Our first task was to distribute fragments of the studied program code for more than 200 students. For this, a special parameterized program fragment was constructed.

figure a

A specific variant for each student was given by a set of parameter values \(l1, \ldots , l8\). Some of these parameters took only the values 0 or 1, which corresponds to the presence or absence of an information dependence for the corresponding measurement, other parameters could take other values to specify different types of dependencies. In total, the number of variants exceeded the number of students in the course, so each student received an individual option for research.

In addition to constructing an information graph, students were required to investigate a number of properties:

  • The number of vertices in the information graph of a fragment (sequential complexity).

  • The length of the critical path in the information graph (parallel complexity).

  • The width of the level parallel form (with explanations for which specific LPF the value of the width is given).

  • Maximum depth of nesting cycles.

  • The number of different types of arcs (the type of arcs is determined by the direction vector and length).

  • The presence of long arcs (i.e. arcs whose length depends on external parameters).

  • The number of regularity areas in the information graph. A region of regularity is a set of vertices of a graph from which arcs of the same type come from (arcs of different types can come from one region of regularity).

After the study, it was necessary to mark parallel loops of the given program fragment using the OpenMP directive   [29].
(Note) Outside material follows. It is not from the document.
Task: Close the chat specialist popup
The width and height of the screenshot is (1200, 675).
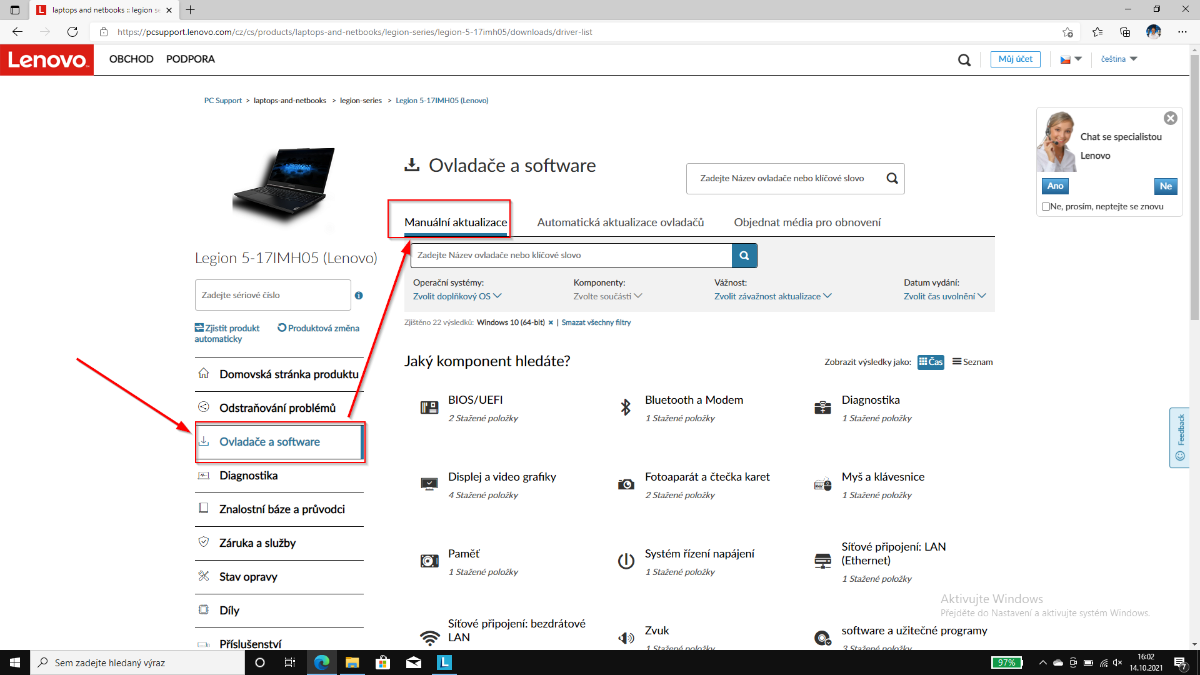Action: click(x=1171, y=118)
Students were not provided with a ready-made tool for constructing and analyzing an informational graph of a fragment. Therefore, the reports accepted any images of information graphs—both those built in any graphics editor, as well as hand-drawn on a sheet of paper and scanned. The main thing was to correctly display the information structure of the fragment under consideration and determine its properties. Not all students did this right away; some had to redo their reports several times to achieve an acceptable result. Figure 3 shows the information graph of one of the variants, obtained using the AlgoView  [30, 31] software tool.

Fig. 3.
figure 3

Information graph of one variant

These assignments were carried out by 183 students, the results are shown in Table 4.
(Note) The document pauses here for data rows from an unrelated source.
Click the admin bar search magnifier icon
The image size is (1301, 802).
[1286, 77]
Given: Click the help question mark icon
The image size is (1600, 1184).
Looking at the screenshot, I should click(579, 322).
Table 4. Final assessments (2019)

3 Conclusions

Thus, as a part of the course “Supercomputing Simulation and Technologies”, the design of a system of assignments aimed at developing skills of efficient use of parallel computing systems is carried out. Different options for practical assignments had varying complexity and were aimed at developing different practical skills. Multiple iterations students-teachers and bringing the report on the practical assignments to a decent state requires students to learn the concepts deeply and thoroughly. The use of modern supercomputer technology prepares students for future work in various areas of the modern science, commerce and industry. The considered system of practical assignments in its current form has proved to be useful, and we are going to develop it further in the framework of this course.